Insurance law – Group insurance – Disability insurance – Policies and insurance contracts – Benefits – Long term disability – Medical treatment – Proof of disability – Good faith
The defendant’s summary judgment application for a dismissal of the plaintiff’s action for one month of long term disability benefits, entitlement to two treatment plans, and damages for mental distress, and aggravated and punitive damages was dismissed. The Court concluded the defendant’s decisions were based upon proper principles and were not carried out in bad faith.
 O.J. No. 1132
2016 ONSC 1522
Ontario Superior Court of Justice
March 3, 2016
J.F. Diamond J.
The plaintiff was injured in a motor vehicle accident on June 10, 2002. At the time of the accident, the plaintiff was an employee of the Canadian Imperial Bank of Commerce (“CIBC”). As part of the terms of her employment, the plaintiff was entitled to short term disability and long term disability income benefits through CIBC’s self‑funded Income Protection‑Long Term Plan (the “Plan”). The Plan was managed and administered by Great-West Life Assurance Company. In April 2008, the plaintiff left Ontario for El Salvador to visit her ill father. The Plan required Great‑West Life to provide the plaintiff with approval prior to her leaving Ontario. The plaintiff did not seek approval from Great‑West Life and her benefits were suspended. CIBC ultimately revised its position and continued payment of the plaintiff’s benefits for 30 days but advised the plaintiff that her benefits would be suspended after May 3, 2008 if she still remained out of province. The plaintiff remained in El Salvador until June 4, 2008. She did not receive benefits for the additional four weeks she was in El Salvador.
In late 2008, at the request of Great‑West Life, the plaintiff underwent a multi‑disciplinary assessment at a rehabilitation facility known as Odyssey Health Services (“Odyssey”).

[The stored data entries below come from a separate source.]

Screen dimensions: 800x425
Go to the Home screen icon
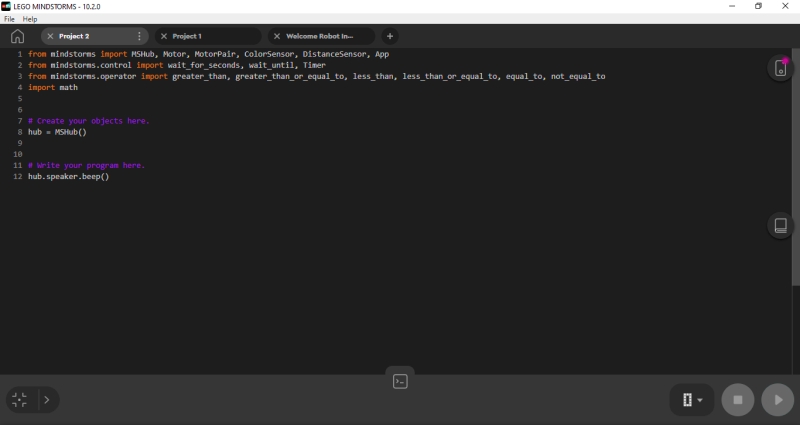click(x=17, y=36)
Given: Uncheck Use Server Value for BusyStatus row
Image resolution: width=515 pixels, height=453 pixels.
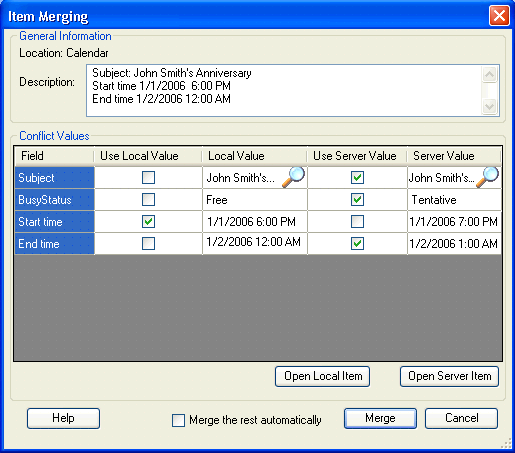Looking at the screenshot, I should coord(357,200).
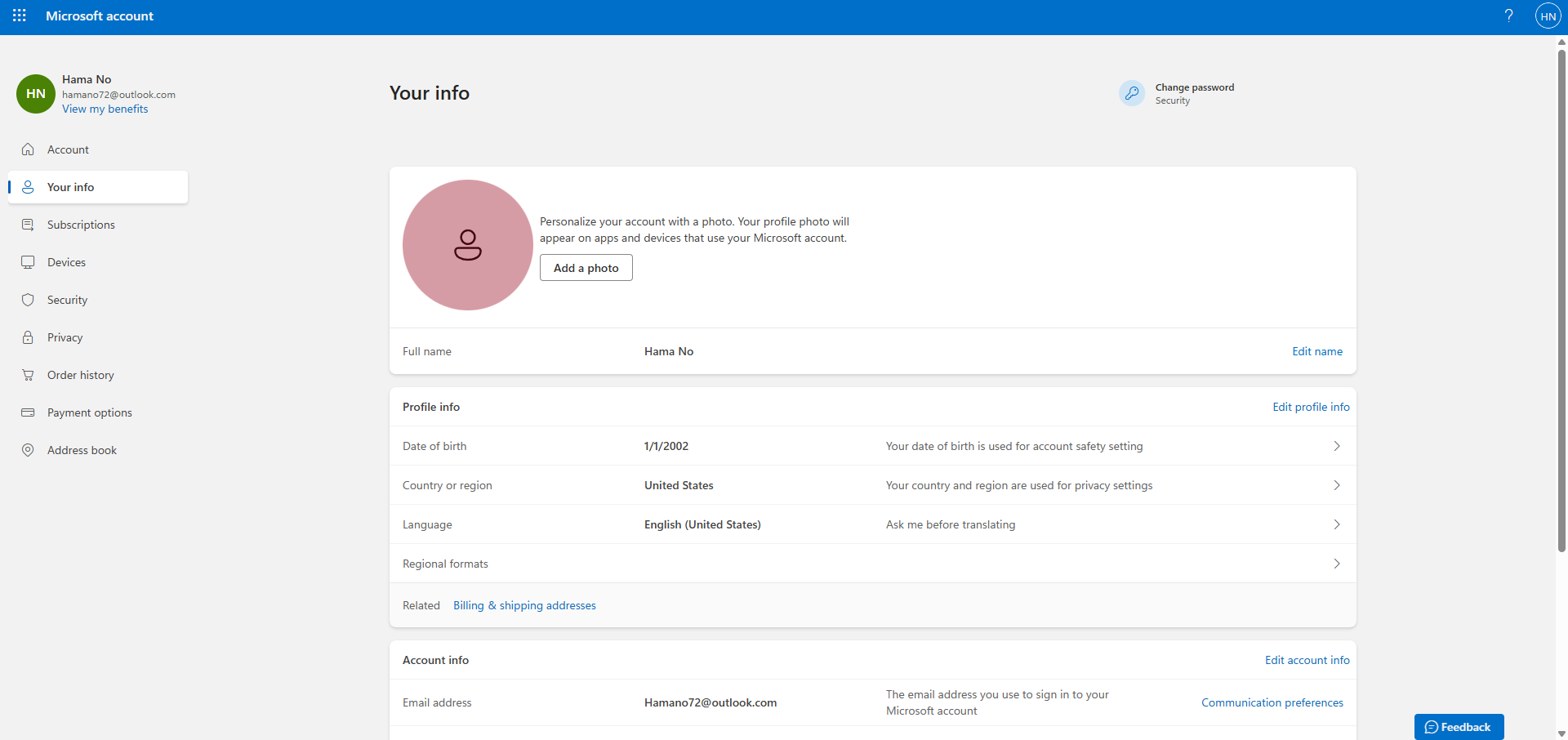The image size is (1568, 740).
Task: Open the HN account avatar menu
Action: (1548, 16)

As a result of the assessment, Odyssey recommended a treatment plan that cost $72,750. The Odyssey recommendation was provided to CIBC and CIBC refused to approve payment of the treatment plan. CIBC was of the opinion the plaintiff’s chances of success for recovery after the proposed treatment plan were approximately 15% and the methods and treatment recommendations were so onerous the plaintiff could not comply.
After CIBC communicated its refusal to implement the Odyssey treatment plan, the plaintiff submitted a further treatment plan which she received from Back to Health. The Back to Health treatment plan was based upon the recommendations made by Odyssey and CIBC denied the plaintiff funding for the Back to Health treatment plan on the basis it was nothing more than the Odyssey treatment plan revisited.
Subsequently, the plaintiff commenced an action against CIBC and Great‑West Life Assurance Co. for payment of the one month of missing benefits, entitlement to the Odyssey treatment plan, entitlement to the Back to Health treatment plan, and damages for mental distress and aggravated and punitive damages.
The defendant CIBC brought a summary judgment motion for a dismissal of the action against it. The Court found that in the circumstances it was able to find the necessary facts and apply the relevant law to the evidence and the summary judgment process was a just and proportionate outcome for the parties. The Court found that the plaintiff had not tendered evidence which met the threshold of proving that CIBC breached its duty of good faith. Regarding the missing month of benefits, the Court found the plaintiff had an obligation to comply with the terms of the Plan and CIBC was justified in its decision to stop payment of the benefits. In addition, the Court found that CIBC was entitled to exercise its discretion under the plan when considering treatment plans and that it did so in the circumstances on proper principles and did not breach its duty of good faith. Accordingly, the plaintiff’s action against CIBC was dismissed.